- Inflation to subside in coming quarters to, or below 2% target
- Fed funds like to remain low for an extended period
- No commitment to hold securities at a high level for an extruded period (slightly hawkish)
- no precise read on why slower pace of growth persisting; headwinds from deleveraging may be persisting
- Been in close communication with European colleagues; they understand importance of resolving situation to avoid European and global contagion; mostly monitoring situation and making sure US institutions are prepared
- On asset purchases, bar is higher than a year ago. QE2 eliminated deflation risk; growth in payrolls have picked up
- We are in a different position today; closer to mandate objectives than last August; will monitor economy and act as needed (slightly hawkish, no immediate QE3)

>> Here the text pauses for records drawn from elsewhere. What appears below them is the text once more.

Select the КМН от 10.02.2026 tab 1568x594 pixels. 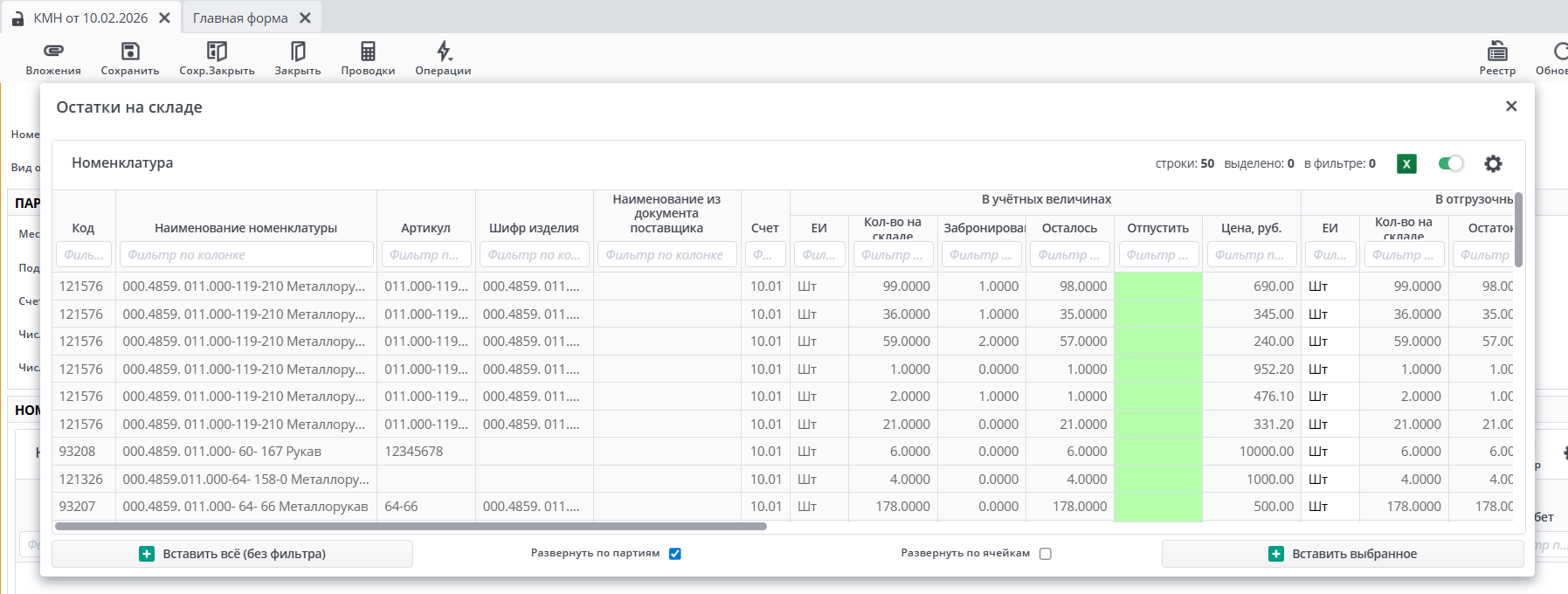[x=91, y=18]
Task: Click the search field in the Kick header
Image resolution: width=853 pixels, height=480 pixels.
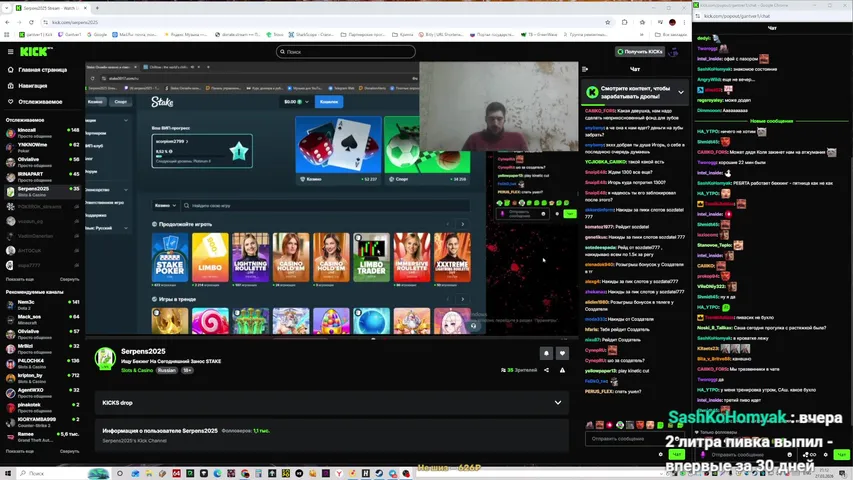Action: click(x=346, y=51)
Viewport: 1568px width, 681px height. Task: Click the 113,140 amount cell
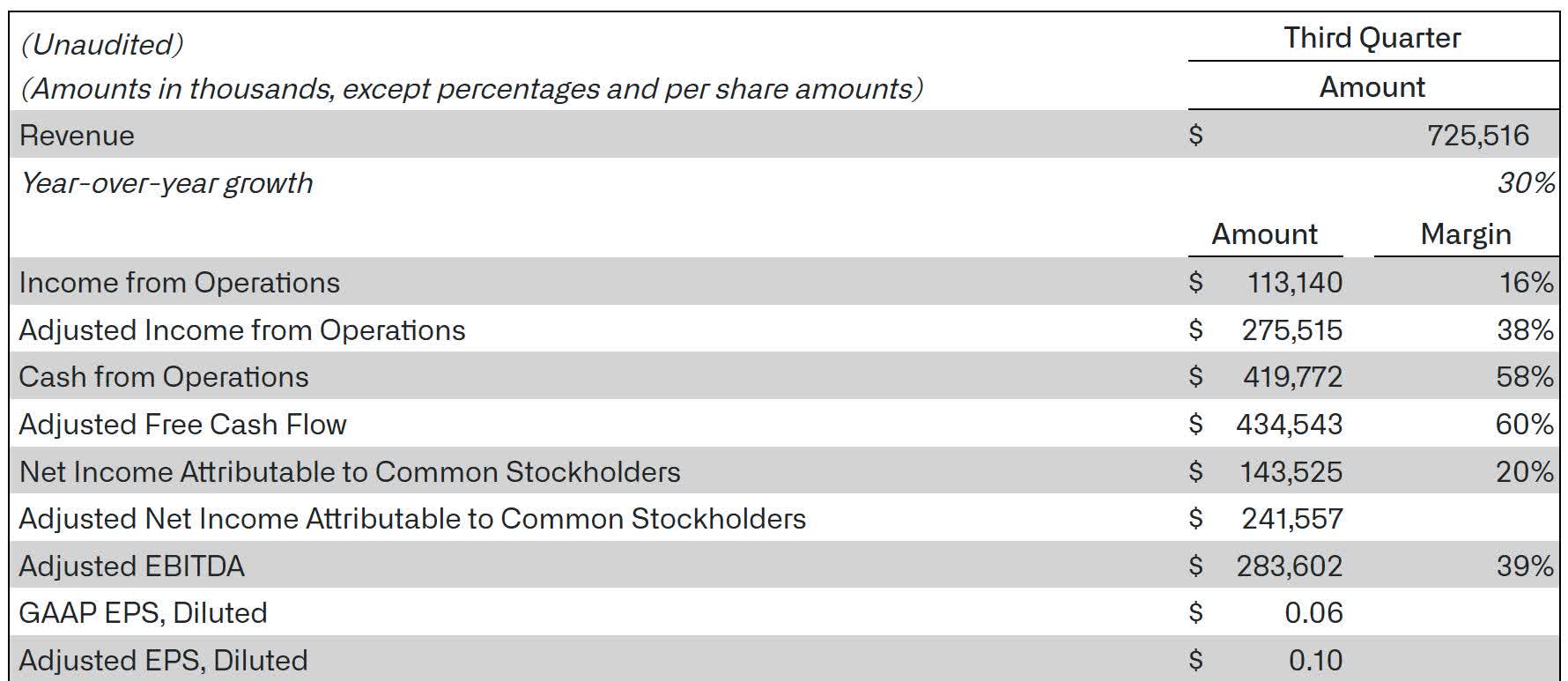(x=1294, y=282)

- Should avoid sharp fiscal tightening in very short-run; must be done in medium and long-run
- Explicit inflation target would help anchor inflation expectations; no barrier to setting target (ie does not need Congressional authorization) but would need Congressional buy-in; An ongoing discussion within Fed. Nothing imminent
- Large US banks not significantly exposed to Greece, are exposed to Large European banks; Stress tests show effects on US banks very small; money market mutual funds have substantial exposure to European banks; Effect on US of Greek default would be quite significant, would roil global markets
- Increase and improve bank capital quality to guard against further crisis; extra steps necessary for systemically important banks
- Japanese supply chain problems being resolved; auto prices should fall; oil price decline should too; Output gap still quite large
- Extended period: We don’t know how long…at least two or three meetings; could be longer depending on economic outlook; not there yet; If economy worsens would not change language; retain flexibility based on incoming data; does not want to commit to fixed time frame
- No alternative to being data dependent; no set time on exit strategy
- Bernanke’s personal forecast not extreme; consistent with colleagues; near-term growth less than anticipated
- Must very seriously address overall fiscal situation; very urgent to address long-term deficit
- Could be years away from full employment but faster growth will bring down rate slowly
- Current outlook significantly different from last August; inflation above target now; no deflation risk; labor market performing better than last year (no QE3)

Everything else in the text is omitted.